**What you are asked to do**
Working through the lines below, return each one that holds "email".
-----
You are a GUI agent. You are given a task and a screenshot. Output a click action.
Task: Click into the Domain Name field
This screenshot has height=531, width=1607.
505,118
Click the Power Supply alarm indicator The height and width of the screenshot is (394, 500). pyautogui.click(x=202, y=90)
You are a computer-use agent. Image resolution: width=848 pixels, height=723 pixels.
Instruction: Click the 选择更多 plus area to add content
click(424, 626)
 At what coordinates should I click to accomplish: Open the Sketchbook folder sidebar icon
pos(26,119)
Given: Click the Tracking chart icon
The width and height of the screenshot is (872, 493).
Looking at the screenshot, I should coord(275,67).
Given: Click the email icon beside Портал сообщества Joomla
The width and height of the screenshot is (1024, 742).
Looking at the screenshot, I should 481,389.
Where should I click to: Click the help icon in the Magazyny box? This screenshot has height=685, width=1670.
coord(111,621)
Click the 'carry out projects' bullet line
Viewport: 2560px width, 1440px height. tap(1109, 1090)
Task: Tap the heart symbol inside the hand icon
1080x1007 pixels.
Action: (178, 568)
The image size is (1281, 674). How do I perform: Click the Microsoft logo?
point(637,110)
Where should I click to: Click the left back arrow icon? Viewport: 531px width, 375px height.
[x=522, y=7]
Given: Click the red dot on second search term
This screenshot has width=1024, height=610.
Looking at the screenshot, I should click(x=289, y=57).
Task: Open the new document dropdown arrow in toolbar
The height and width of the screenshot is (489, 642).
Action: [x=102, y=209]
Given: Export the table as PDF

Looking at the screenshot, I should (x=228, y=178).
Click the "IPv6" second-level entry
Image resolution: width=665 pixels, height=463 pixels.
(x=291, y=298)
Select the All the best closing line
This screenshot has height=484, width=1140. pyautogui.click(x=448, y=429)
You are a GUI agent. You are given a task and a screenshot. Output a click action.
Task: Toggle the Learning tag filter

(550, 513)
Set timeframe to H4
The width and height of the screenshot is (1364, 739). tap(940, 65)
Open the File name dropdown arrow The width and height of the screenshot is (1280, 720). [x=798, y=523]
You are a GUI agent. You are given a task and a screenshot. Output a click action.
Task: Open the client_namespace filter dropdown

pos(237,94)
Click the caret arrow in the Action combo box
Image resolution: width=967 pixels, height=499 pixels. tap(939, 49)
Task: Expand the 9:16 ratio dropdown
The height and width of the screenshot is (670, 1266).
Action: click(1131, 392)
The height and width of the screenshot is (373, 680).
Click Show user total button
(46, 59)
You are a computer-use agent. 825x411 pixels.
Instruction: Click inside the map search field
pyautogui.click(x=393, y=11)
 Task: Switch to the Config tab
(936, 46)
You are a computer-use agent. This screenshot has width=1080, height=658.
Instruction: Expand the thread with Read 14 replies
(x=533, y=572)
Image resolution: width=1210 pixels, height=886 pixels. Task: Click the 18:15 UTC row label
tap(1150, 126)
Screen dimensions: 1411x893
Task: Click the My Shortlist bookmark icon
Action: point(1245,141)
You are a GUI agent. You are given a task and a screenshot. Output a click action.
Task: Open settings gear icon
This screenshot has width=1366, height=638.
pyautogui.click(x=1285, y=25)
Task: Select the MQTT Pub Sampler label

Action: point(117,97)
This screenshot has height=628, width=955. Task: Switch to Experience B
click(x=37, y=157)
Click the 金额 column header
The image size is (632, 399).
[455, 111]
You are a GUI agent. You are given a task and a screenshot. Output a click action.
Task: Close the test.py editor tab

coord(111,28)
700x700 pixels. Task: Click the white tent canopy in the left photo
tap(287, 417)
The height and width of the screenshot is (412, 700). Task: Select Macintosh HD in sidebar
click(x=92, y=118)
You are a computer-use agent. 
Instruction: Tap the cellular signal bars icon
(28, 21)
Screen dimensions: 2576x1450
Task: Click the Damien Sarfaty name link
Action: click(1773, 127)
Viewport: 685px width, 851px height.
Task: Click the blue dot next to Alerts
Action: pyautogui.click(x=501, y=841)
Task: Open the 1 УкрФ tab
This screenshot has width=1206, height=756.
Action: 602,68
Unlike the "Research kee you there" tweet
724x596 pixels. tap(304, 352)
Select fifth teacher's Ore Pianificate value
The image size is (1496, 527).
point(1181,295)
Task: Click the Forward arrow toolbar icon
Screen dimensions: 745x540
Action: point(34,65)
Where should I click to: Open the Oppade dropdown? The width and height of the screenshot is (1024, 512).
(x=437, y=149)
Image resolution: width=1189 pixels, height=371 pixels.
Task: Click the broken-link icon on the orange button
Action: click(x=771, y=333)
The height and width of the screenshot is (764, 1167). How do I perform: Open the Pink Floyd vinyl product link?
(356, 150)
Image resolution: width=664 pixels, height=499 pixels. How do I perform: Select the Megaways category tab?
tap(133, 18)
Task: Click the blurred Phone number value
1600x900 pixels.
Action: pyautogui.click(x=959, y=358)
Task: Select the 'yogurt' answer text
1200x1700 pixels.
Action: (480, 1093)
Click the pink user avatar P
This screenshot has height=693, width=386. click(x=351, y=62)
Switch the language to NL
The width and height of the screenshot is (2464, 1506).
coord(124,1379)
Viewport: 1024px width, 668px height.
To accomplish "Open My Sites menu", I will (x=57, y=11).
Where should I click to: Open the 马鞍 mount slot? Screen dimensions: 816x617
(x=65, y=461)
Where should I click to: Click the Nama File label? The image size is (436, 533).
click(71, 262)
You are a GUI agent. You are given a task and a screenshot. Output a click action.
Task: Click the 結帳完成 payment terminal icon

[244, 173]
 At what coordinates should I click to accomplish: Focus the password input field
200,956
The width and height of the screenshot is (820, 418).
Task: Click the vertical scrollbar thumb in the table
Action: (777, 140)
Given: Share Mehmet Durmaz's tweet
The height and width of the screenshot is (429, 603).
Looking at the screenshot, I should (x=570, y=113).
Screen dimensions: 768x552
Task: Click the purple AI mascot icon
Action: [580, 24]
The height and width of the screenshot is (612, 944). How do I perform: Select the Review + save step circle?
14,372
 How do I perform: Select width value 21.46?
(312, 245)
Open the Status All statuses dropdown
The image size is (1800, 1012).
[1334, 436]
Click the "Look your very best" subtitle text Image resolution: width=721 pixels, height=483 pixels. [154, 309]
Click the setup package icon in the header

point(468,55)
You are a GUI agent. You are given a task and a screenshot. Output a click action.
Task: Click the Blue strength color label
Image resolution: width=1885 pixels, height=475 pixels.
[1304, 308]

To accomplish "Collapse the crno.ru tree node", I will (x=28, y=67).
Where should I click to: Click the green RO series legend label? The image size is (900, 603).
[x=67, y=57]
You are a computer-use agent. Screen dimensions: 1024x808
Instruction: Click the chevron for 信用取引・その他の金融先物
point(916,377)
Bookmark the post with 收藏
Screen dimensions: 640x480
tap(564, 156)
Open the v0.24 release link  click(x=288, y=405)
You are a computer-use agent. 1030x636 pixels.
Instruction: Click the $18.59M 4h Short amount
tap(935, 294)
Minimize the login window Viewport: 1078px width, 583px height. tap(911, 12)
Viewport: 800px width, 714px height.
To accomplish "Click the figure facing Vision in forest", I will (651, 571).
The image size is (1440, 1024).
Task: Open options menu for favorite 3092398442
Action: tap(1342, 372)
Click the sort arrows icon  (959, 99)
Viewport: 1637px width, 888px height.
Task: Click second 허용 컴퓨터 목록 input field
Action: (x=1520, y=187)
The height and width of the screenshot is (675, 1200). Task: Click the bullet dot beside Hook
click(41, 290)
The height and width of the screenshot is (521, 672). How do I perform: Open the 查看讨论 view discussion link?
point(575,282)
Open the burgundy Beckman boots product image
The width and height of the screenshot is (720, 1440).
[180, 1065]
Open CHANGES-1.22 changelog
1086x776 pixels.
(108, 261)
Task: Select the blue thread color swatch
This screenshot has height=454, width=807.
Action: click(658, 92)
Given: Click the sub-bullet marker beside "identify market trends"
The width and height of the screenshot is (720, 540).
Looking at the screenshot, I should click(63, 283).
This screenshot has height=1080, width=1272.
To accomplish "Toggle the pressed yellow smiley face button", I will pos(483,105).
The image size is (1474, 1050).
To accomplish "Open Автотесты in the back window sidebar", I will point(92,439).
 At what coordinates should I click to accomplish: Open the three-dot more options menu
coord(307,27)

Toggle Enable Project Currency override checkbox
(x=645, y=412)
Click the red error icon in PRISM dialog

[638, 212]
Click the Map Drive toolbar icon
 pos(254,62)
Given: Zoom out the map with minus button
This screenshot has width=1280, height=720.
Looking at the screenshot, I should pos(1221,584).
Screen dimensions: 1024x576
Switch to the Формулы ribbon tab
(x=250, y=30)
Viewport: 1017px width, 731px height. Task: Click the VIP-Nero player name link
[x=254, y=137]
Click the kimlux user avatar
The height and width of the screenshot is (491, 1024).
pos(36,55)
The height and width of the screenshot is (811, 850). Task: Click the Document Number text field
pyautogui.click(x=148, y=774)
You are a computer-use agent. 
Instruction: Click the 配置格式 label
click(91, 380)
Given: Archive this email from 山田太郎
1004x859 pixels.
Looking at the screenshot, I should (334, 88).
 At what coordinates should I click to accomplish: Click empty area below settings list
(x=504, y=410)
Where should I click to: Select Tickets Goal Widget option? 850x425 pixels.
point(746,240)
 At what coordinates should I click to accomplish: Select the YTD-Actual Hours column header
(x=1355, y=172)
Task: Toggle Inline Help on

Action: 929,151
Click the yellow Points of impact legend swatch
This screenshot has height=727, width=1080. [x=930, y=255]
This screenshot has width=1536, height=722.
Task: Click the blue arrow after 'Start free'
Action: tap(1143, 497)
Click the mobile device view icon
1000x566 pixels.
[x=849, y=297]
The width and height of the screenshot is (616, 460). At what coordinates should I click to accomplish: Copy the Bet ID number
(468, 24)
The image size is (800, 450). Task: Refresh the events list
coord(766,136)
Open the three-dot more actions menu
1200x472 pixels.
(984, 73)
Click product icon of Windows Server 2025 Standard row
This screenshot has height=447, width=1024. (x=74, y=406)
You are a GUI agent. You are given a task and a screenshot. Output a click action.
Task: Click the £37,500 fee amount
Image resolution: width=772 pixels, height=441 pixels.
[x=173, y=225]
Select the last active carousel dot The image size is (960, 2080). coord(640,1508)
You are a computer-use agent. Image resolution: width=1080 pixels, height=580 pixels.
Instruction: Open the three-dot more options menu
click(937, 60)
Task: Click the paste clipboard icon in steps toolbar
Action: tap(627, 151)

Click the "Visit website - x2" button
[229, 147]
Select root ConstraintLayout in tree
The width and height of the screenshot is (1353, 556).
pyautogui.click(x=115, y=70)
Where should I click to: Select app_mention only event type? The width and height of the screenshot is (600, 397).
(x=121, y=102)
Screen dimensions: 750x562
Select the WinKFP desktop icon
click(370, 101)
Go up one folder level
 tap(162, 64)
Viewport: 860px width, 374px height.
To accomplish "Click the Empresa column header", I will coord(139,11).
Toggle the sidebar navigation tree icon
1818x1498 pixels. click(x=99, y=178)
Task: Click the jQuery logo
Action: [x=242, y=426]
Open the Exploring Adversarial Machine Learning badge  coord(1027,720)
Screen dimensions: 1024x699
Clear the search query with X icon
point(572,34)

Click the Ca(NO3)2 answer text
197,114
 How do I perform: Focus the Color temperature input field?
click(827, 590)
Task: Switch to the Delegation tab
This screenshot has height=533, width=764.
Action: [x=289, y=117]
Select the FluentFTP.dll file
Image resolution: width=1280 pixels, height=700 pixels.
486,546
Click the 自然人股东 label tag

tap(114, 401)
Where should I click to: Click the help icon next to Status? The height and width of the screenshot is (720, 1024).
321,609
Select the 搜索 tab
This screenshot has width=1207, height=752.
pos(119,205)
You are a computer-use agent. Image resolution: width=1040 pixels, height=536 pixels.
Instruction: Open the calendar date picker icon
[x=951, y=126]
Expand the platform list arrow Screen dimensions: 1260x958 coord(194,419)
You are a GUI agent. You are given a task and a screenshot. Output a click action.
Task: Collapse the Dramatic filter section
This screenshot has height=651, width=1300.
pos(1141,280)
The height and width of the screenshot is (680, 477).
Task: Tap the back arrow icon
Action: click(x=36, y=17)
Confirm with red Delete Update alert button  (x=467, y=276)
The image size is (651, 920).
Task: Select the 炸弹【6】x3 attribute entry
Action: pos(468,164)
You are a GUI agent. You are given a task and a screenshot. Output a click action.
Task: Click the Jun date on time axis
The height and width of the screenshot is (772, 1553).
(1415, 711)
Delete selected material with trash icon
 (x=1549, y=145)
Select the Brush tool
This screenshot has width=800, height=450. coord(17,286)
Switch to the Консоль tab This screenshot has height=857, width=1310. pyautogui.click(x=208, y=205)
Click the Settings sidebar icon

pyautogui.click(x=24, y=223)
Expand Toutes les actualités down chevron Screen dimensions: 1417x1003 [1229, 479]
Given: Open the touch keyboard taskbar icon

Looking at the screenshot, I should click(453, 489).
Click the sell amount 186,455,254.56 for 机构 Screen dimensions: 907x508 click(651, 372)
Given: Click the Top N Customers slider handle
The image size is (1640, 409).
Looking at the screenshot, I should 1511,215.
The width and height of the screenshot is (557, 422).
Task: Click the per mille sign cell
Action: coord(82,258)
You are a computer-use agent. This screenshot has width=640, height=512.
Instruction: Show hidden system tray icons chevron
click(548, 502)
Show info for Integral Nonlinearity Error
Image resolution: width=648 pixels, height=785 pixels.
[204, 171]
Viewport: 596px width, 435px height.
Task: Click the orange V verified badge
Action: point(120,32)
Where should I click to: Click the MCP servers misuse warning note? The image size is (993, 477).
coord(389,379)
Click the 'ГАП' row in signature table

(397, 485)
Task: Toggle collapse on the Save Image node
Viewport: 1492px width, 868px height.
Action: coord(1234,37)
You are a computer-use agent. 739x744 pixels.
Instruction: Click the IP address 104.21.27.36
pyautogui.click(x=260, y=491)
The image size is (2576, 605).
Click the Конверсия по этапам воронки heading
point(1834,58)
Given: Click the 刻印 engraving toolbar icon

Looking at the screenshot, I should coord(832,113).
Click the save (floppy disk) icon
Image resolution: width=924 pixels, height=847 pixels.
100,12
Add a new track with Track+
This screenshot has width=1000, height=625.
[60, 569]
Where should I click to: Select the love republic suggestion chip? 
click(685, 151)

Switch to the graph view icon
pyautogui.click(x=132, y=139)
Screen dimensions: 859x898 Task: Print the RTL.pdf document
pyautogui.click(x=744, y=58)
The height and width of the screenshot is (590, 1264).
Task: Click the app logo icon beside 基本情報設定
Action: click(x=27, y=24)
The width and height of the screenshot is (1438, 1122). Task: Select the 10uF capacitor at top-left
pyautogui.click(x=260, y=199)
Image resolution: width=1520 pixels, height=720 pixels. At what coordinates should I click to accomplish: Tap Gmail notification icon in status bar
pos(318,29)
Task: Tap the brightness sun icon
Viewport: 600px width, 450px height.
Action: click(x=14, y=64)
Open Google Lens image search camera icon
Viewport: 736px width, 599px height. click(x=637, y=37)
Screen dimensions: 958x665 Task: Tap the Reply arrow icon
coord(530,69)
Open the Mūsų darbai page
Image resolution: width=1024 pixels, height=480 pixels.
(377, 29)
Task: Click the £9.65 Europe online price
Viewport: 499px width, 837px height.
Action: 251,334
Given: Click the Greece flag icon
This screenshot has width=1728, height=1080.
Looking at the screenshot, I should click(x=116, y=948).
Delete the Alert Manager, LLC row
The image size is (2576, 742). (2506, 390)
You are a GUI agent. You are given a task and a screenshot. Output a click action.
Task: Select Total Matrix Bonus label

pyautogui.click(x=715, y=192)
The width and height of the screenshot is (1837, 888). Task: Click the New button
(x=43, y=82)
-----
**Task output**
Given: Click the email icon beside Портал сообщества Joomla
Given: Archive this email from 山田太郎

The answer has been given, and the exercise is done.